──────── Records supplied ────────
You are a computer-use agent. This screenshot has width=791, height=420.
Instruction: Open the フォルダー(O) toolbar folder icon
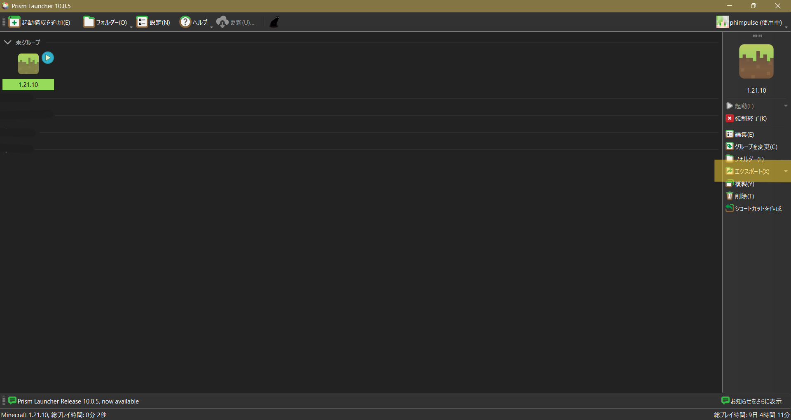89,22
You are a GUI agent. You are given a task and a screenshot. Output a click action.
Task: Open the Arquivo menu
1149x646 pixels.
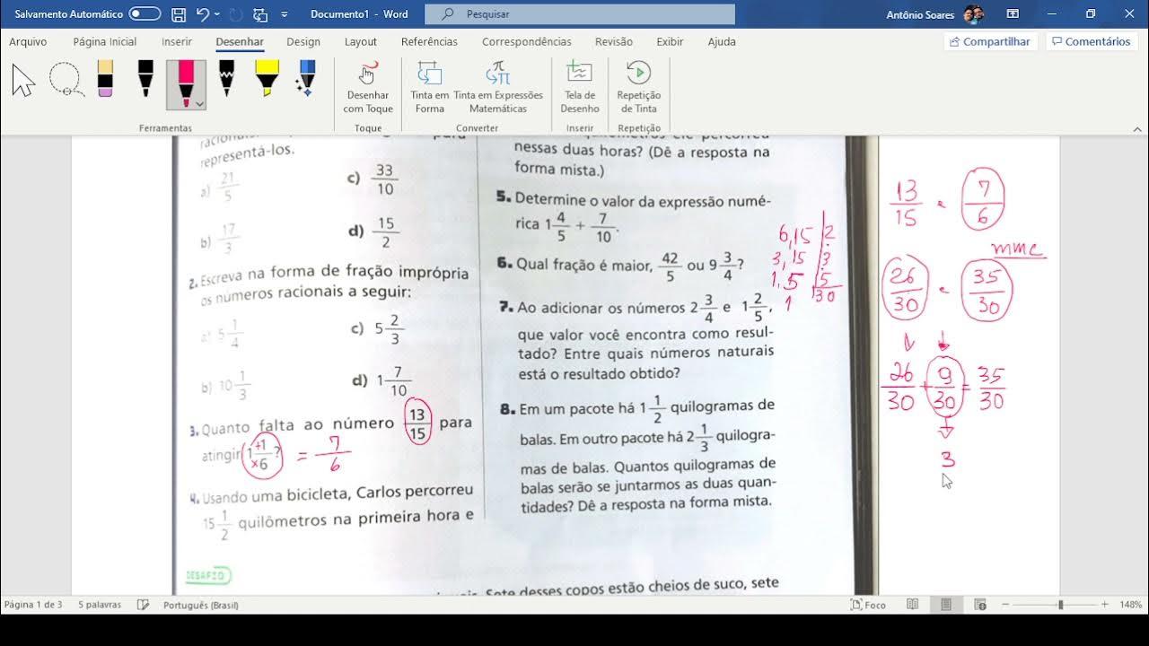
────────
§ Assigned task:
Beginning with the first line of the records, write out every line up to and including the one with "Task: Open the Arquivo menu", exactly, and omit all pictures.

§ The answer:
You are a computer-use agent. This screenshot has width=791, height=420.
Instruction: Open the フォルダー(O) toolbar folder icon
89,22
You are a GUI agent. You are given a task and a screenshot. Output a click action.
Task: Open the Arquivo menu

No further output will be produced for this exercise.